Goal of the exercise: Extract all lines from the data beneath that include the word "Given".

------

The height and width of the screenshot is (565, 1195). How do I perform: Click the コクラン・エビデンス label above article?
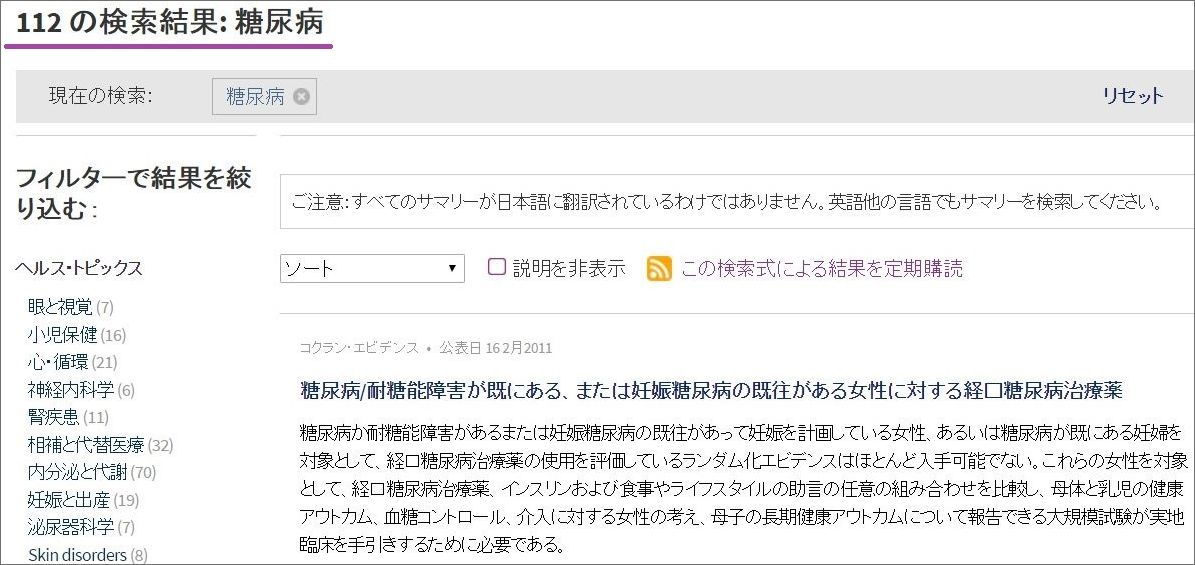(x=359, y=348)
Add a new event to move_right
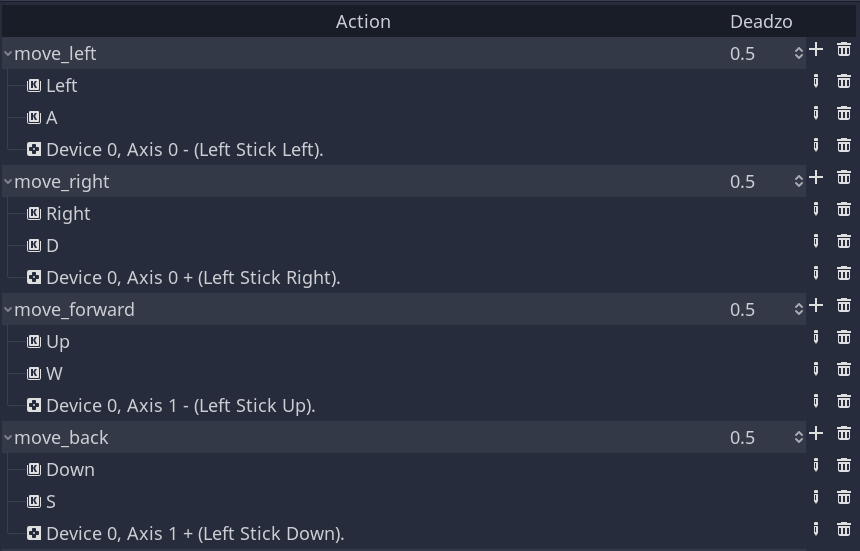This screenshot has width=860, height=551. (x=816, y=178)
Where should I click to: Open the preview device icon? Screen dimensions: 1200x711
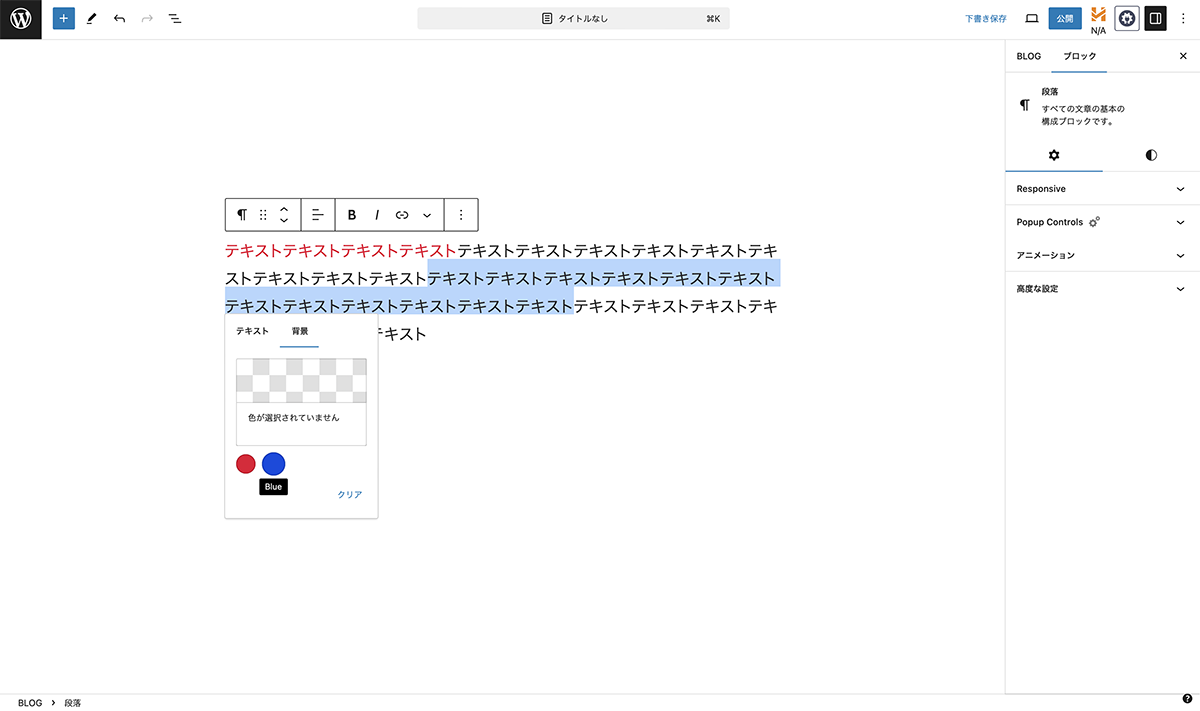click(x=1032, y=19)
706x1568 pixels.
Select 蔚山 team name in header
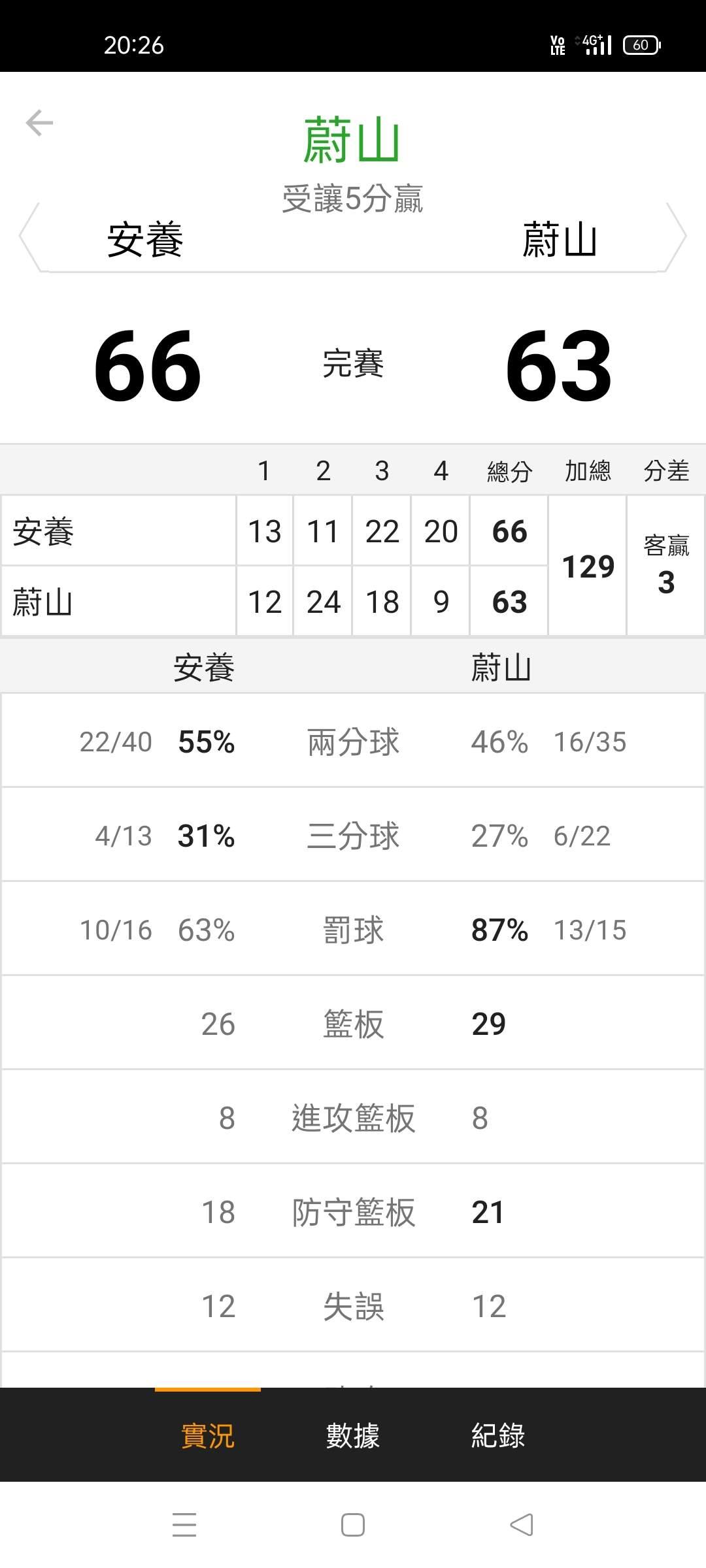point(560,240)

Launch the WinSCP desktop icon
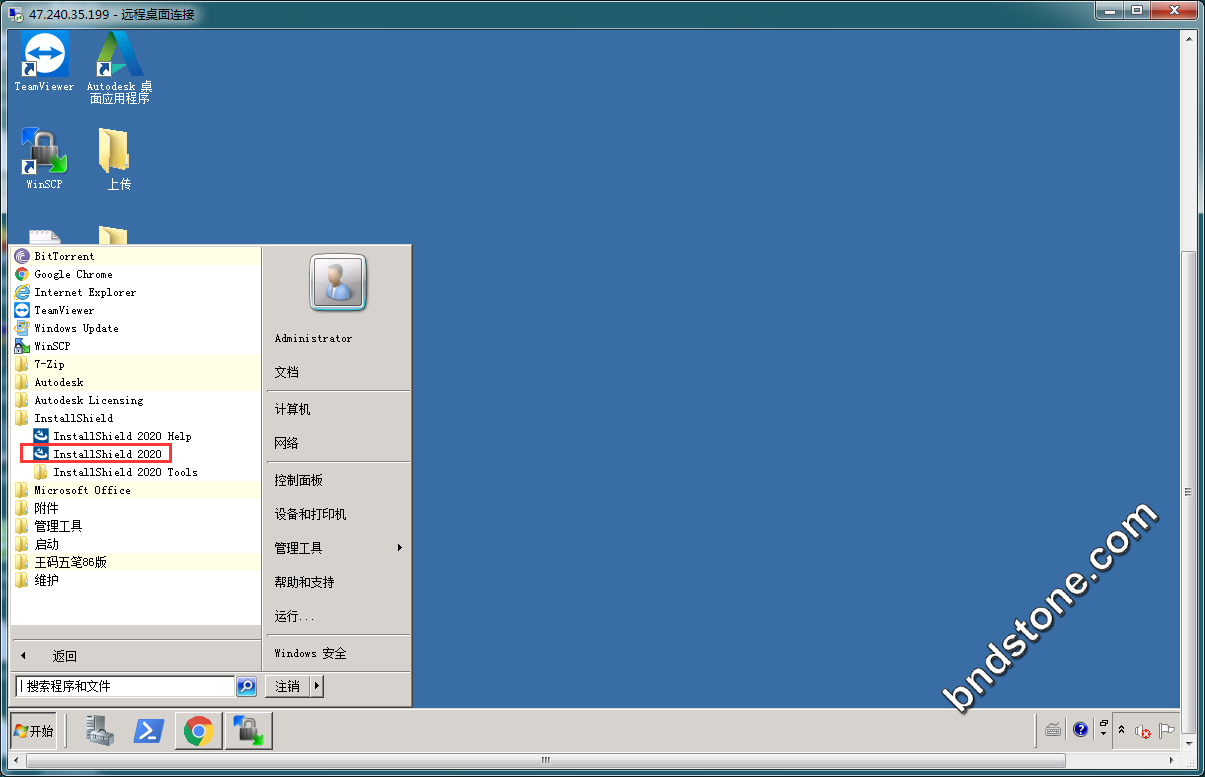point(44,152)
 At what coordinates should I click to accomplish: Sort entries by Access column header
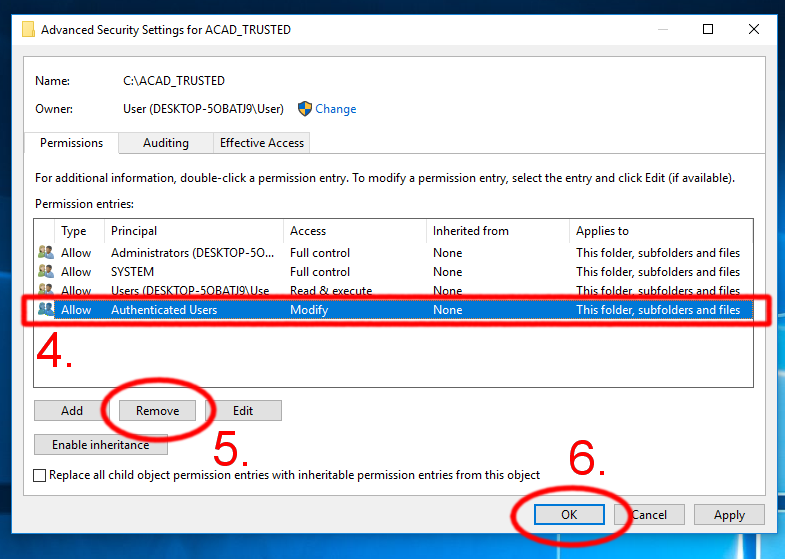(x=308, y=231)
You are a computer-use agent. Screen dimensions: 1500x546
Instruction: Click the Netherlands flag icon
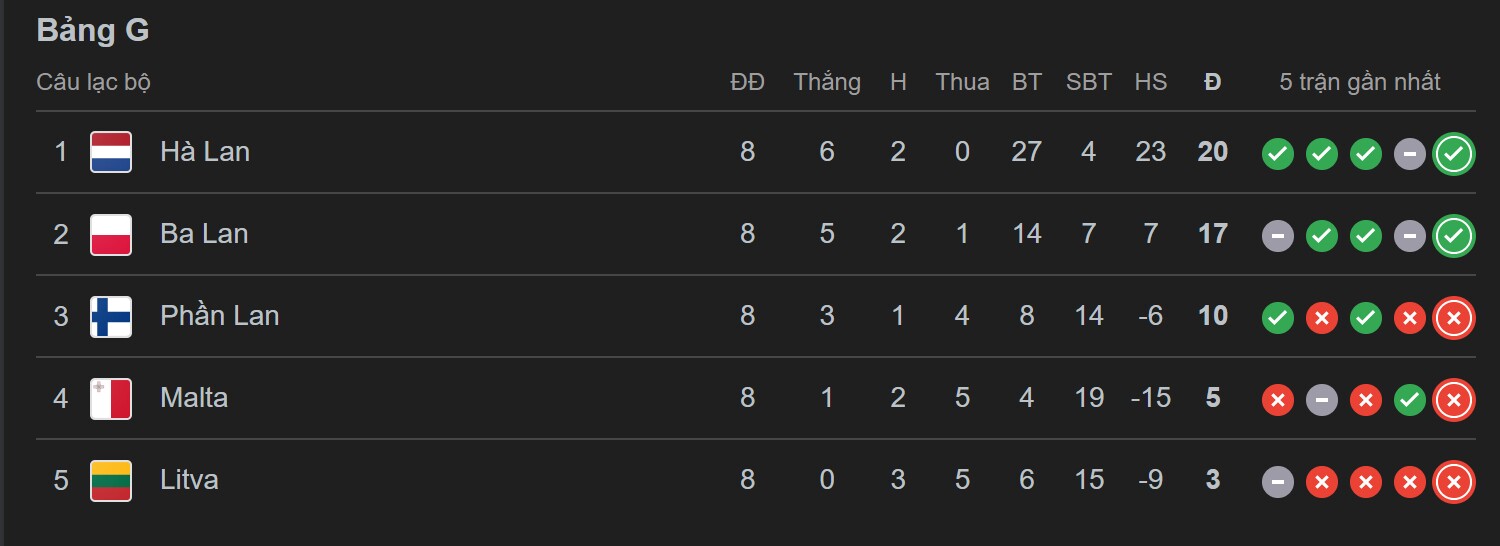[x=111, y=152]
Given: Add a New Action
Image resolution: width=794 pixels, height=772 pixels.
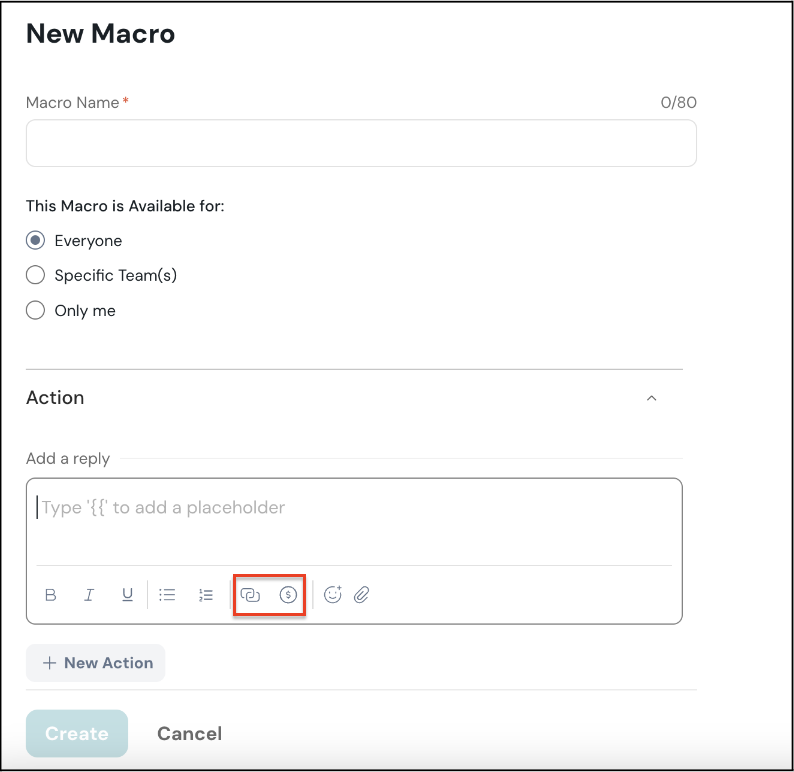Looking at the screenshot, I should tap(96, 663).
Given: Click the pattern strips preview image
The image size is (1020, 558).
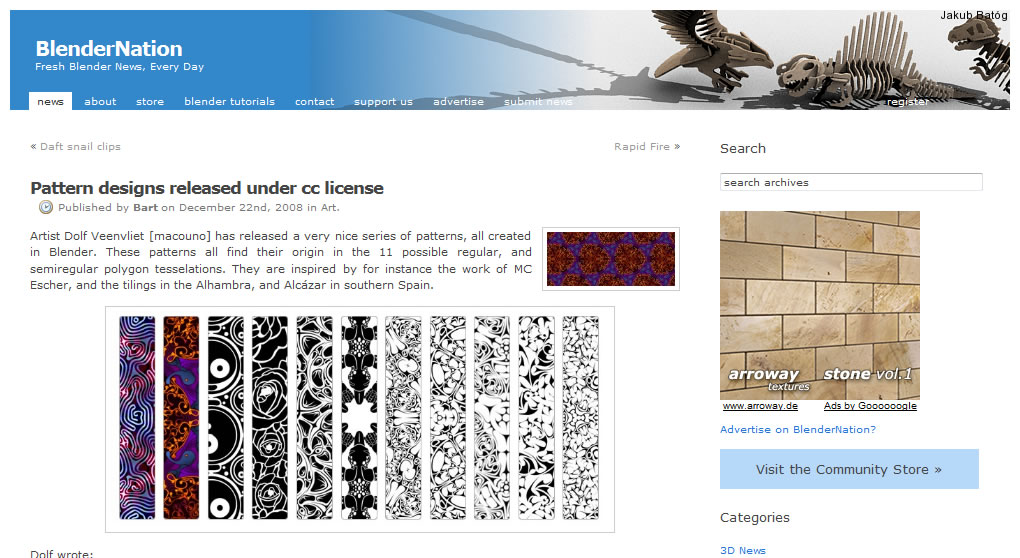Looking at the screenshot, I should click(x=360, y=419).
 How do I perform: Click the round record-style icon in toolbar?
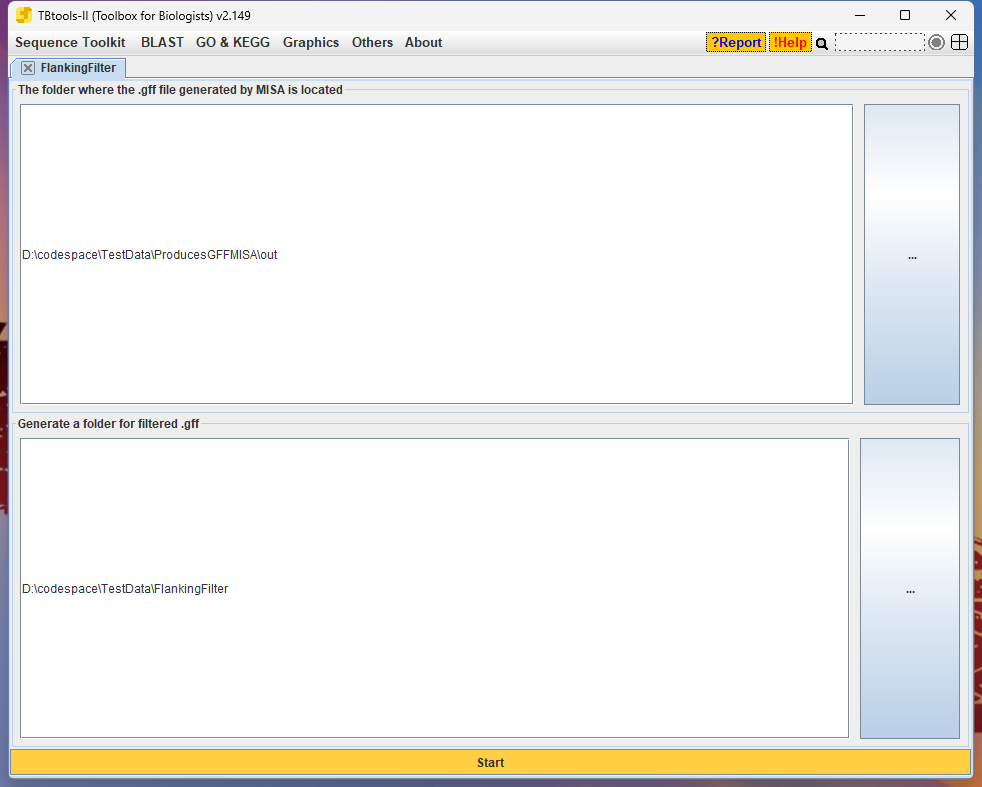click(936, 42)
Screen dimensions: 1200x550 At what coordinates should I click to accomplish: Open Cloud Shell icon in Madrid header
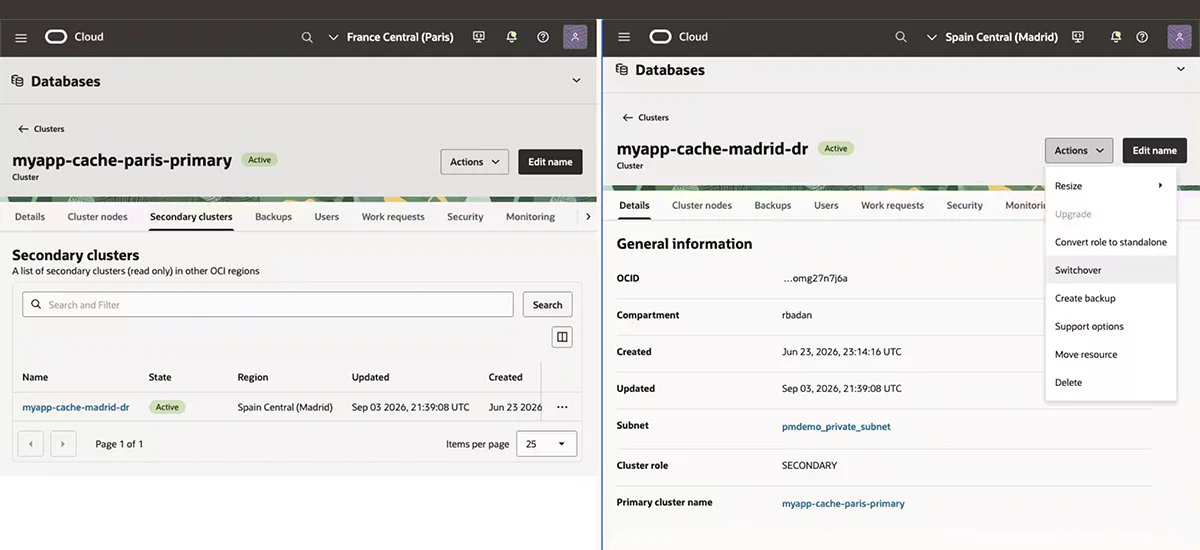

------

Reply:
Given: Add a New Action
Given: Click the pattern strips preview image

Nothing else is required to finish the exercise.